INSTRUCTIONS FOR THE TASK: When the line containing "Open the Midjourney server dropdown menu" is reached, include it and end there; set down verbatim every line before it, starting at the top of the records.
--- --- ---
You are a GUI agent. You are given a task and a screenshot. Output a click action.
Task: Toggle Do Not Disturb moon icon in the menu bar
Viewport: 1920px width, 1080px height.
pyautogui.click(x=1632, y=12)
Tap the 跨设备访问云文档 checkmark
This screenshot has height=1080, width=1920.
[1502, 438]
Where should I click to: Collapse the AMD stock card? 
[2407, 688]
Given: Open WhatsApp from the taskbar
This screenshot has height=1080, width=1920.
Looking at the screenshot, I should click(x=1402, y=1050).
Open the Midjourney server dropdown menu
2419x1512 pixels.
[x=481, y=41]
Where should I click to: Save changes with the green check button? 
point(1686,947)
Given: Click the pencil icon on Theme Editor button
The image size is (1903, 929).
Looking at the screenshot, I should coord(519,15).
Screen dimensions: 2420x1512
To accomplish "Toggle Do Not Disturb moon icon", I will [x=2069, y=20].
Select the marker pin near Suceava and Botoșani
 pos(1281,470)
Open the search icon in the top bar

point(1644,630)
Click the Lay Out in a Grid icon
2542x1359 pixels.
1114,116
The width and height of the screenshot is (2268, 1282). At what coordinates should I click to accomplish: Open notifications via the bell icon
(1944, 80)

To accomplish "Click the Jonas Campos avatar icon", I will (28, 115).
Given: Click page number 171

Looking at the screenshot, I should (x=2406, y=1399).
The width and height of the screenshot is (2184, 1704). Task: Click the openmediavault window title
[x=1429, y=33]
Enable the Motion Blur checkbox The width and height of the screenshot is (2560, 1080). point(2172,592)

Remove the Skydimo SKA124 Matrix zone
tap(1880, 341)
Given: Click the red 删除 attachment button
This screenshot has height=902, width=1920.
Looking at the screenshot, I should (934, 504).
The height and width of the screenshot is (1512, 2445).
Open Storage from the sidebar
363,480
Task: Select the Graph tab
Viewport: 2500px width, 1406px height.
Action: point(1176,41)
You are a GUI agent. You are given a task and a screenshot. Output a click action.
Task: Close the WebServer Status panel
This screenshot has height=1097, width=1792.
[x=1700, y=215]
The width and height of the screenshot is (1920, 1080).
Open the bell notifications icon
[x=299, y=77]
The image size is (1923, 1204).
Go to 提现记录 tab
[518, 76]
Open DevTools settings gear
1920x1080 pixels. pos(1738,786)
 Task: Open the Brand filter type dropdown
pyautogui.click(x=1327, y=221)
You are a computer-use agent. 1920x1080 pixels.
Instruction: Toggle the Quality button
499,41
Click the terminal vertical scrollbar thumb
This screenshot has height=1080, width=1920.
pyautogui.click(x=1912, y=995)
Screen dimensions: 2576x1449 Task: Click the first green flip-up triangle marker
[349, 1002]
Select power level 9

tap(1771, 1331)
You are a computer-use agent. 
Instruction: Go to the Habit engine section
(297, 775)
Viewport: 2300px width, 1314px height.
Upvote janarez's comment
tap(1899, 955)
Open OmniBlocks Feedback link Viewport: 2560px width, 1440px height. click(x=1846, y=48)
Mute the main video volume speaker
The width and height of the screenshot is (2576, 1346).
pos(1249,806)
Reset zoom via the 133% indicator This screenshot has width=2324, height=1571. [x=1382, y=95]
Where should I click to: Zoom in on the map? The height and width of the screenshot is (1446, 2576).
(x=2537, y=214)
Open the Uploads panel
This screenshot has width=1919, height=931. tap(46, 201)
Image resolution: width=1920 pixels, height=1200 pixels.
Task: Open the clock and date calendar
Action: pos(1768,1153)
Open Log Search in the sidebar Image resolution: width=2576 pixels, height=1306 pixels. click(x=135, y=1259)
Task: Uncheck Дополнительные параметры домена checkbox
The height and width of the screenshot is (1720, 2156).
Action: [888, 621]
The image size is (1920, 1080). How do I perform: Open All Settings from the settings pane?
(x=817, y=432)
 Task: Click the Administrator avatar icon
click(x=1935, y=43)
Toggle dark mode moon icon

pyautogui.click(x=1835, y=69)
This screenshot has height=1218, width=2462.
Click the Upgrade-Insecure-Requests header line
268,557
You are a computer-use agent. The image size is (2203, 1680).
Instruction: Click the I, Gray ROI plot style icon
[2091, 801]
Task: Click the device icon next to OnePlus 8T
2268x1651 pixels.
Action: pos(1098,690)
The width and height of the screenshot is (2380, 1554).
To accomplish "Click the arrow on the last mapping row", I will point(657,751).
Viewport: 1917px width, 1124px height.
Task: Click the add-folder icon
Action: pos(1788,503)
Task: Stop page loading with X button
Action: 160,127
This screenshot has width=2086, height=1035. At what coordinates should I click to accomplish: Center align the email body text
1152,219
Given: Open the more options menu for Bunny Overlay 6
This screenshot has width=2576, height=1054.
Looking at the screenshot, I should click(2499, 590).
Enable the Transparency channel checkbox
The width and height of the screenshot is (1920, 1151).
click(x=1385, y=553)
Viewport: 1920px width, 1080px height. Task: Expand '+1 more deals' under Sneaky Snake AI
--- --- ---
FINISHED TASK:
You are a GUI agent. You are given a task and a screenshot. Output a click action.
Task: Toggle Do Not Disturb moon icon in the menu bar
Viewport: 1920px width, 1080px height.
pyautogui.click(x=1632, y=12)
Tap the 跨设备访问云文档 checkmark
This screenshot has height=1080, width=1920.
[1502, 438]
Where should I click to: Collapse the AMD stock card? 
[2407, 688]
Given: Open WhatsApp from the taskbar
This screenshot has height=1080, width=1920.
Looking at the screenshot, I should click(x=1402, y=1050).
Open the Midjourney server dropdown menu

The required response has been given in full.